## Work instructions:
Turn every line of the data below into a numbered list, leaving out the blank lines.

=== Listed entries ===

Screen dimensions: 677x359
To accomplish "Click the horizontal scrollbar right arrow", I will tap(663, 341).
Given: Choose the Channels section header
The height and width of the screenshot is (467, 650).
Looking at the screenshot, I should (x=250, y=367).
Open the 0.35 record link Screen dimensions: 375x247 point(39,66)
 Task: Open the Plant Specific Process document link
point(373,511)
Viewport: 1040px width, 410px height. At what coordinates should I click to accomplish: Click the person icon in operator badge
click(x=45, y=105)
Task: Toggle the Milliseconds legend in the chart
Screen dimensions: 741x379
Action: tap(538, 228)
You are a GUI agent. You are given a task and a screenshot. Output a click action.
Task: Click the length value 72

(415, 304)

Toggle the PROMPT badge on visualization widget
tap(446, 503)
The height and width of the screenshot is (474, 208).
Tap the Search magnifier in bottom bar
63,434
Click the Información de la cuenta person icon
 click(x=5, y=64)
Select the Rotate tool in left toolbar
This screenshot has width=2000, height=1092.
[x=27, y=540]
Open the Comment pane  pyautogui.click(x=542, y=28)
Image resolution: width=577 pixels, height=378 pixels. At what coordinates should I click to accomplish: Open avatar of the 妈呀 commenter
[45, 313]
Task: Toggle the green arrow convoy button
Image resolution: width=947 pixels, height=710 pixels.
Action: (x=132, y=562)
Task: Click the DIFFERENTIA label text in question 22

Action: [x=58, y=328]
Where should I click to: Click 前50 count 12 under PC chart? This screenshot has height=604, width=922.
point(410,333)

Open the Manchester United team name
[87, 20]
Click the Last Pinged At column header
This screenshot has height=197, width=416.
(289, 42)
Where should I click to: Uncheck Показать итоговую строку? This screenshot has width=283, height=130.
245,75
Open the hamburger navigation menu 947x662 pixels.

===

## Exercise result:
1. Screen dimensions: 677x359
2. To accomplish "Click the horizontal scrollbar right arrow", I will tap(663, 341).
3. Given: Choose the Channels section header
4. The height and width of the screenshot is (467, 650).
5. Looking at the screenshot, I should (x=250, y=367).
6. Open the 0.35 record link Screen dimensions: 375x247 point(39,66)
7.  Task: Open the Plant Specific Process document link
8. point(373,511)
9. Viewport: 1040px width, 410px height. At what coordinates should I click to accomplish: Click the person icon in operator badge
10. click(x=45, y=105)
11. Task: Toggle the Milliseconds legend in the chart
12. Screen dimensions: 741x379
13. Action: tap(538, 228)
14. You are a GUI agent. You are given a task and a screenshot. Output a click action.
15. Task: Click the length value 72
16. (415, 304)
17. Toggle the PROMPT badge on visualization widget
18. tap(446, 503)
19. The height and width of the screenshot is (474, 208).
20. Tap the Search magnifier in bottom bar
21. 63,434
22. Click the Información de la cuenta person icon
23.  click(x=5, y=64)
24. Select the Rotate tool in left toolbar
25. This screenshot has width=2000, height=1092.
26. [x=27, y=540]
27. Open the Comment pane  pyautogui.click(x=542, y=28)
28. Image resolution: width=577 pixels, height=378 pixels. At what coordinates should I click to accomplish: Open avatar of the 妈呀 commenter
29. [45, 313]
30. Task: Toggle the green arrow convoy button
31. Image resolution: width=947 pixels, height=710 pixels.
32. Action: (x=132, y=562)
33. Task: Click the DIFFERENTIA label text in question 22
34. Action: [x=58, y=328]
35. Where should I click to: Click 前50 count 12 under PC chart? This screenshot has height=604, width=922.
36. point(410,333)
37. Open the Manchester United team name
38. [87, 20]
39. Click the Last Pinged At column header
40. This screenshot has height=197, width=416.
41. (289, 42)
42. Where should I click to: Uncheck Показать итоговую строку? This screenshot has width=283, height=130.
43. 245,75
44. Open the hamburger navigation menu 947x662 pixels.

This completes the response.